• **Texto apresentado**

Valor econômico, v. 19, n. 4500, 10/05/2018. Legislação & Tributos, p. E2.

 

Direito à moradia, esse desconhecido

Thiago Acca

10/05/2018

 

 

Situações como o desabamento do edifício Wilton Paes de Almeida no Centro de São Paulo, que estava sendo utilizado de modo improvisado como moradia por centenas de pessoas, traz à tona o debate sobre milhões de brasileiros que não conseguem financiar um local adequado para sua própria residência. Diante dessa tragédia, uma avalanche de textos, opiniões, interpretações vêm surgindo. Discussão que parece sempre chegar tarde, pois eclode de modo disseminado somente em momentos de crise.

• **Dados apresentados**
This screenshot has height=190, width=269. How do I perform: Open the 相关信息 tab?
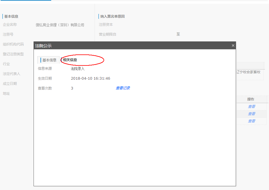(70, 60)
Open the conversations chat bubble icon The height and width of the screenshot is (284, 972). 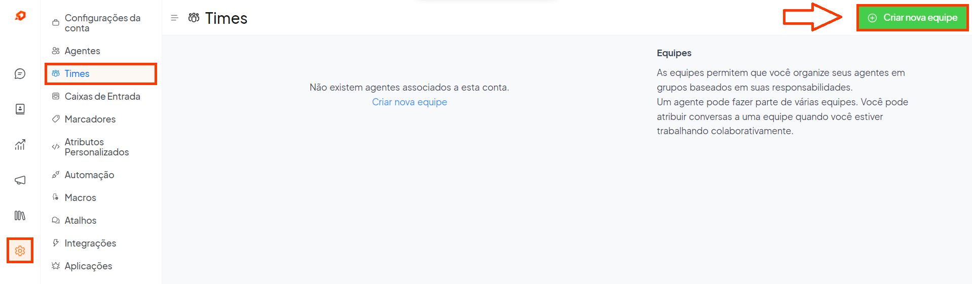[x=20, y=74]
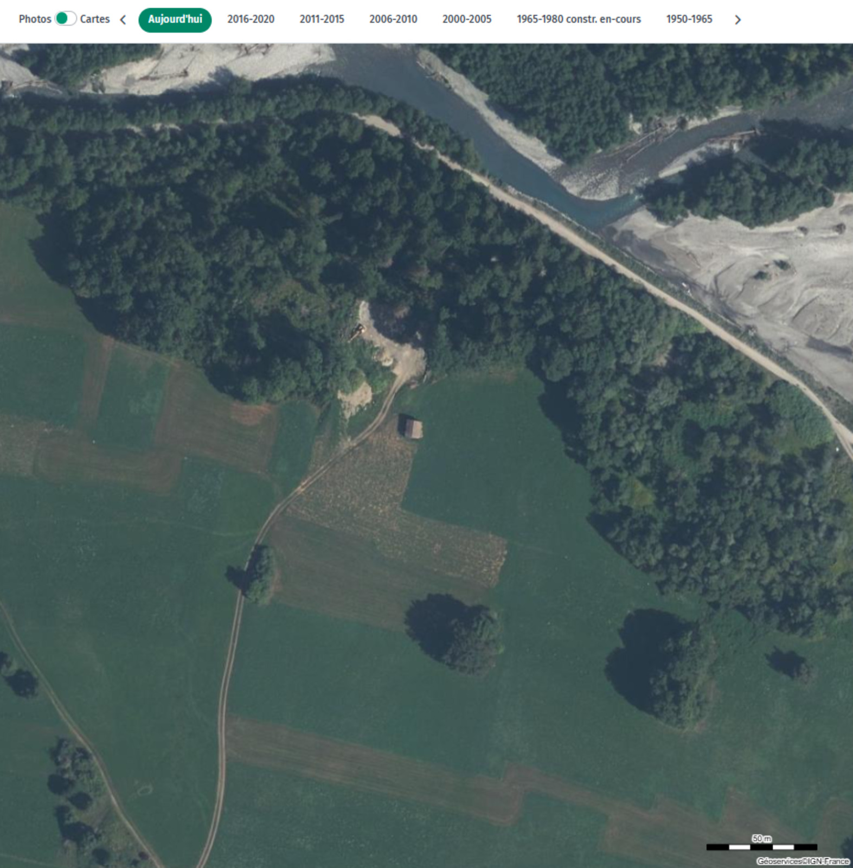Select the Aujourd'hui tab
The height and width of the screenshot is (868, 853).
pyautogui.click(x=175, y=20)
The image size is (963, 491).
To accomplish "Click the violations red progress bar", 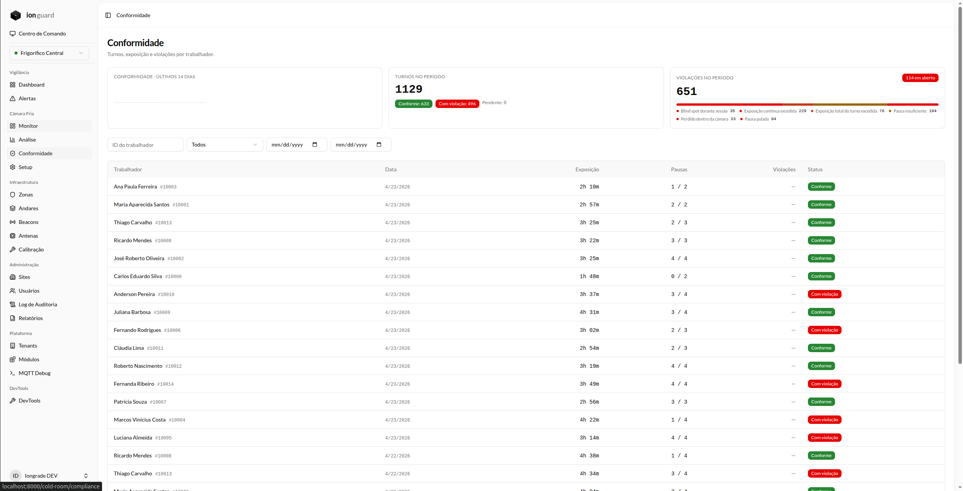I will (807, 105).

• **Tarefas do exercício**
(a) As afirmações a seguir estão de acordo com o artigo sobre o direito à moradia? Responda sim ou não a cada uma e cite entre aspas as palavras do artigo que decidem a resposta. (i) O edifício Wilton Paes de Almeida ficava no Centro de São Paulo. (ii) O edifício servia de moradia improvisada para dezenas de pessoas. (iii) A discussão sobre o tema costuma surgir antes dos momentos de crise.
(b) Como fica o trecho do artigo sobre o direito à moradia que vai de "Thiago Acca" até "momentos de crise." se você trocar "tragédia" por "catástrofe"? Reescreva-o com essa mudança.

• **Respostas das tarefas**
(a)
(i) Sim: "o desabamento do edifício Wilton Paes de Almeida no Centro de São Paulo".
(ii) Não: "utilizado de modo improvisado como moradia por centenas de pessoas".
(iii) Não: "eclode de modo disseminado somente em momentos de crise".

(b)
Thiago Acca

10/05/2018

 

 

Situações como o desabamento do edifício Wilton Paes de Almeida no Centro de São Paulo, que estava sendo utilizado de modo improvisado como moradia por centenas de pessoas, traz à tona o debate sobre milhões de brasileiros que não conseguem financiar um local adequado para sua própria residência. Diante dessa catástrofe, uma avalanche de textos, opiniões, interpretações vêm surgindo. Discussão que parece sempre chegar tarde, pois eclode de modo disseminado somente em momentos de crise.